GIVEN RECORDS:
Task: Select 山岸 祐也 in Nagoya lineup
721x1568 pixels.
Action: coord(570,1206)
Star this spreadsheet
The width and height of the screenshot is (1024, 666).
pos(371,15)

REQUIRED WORK: Write out all the lines above again, swapping "lineup" for "roster" and leaving everything else unchanged.

ANSWER TO THE PROBLEM:
Task: Select 山岸 祐也 in Nagoya roster
721x1568 pixels.
Action: coord(570,1206)
Star this spreadsheet
The width and height of the screenshot is (1024, 666).
pos(371,15)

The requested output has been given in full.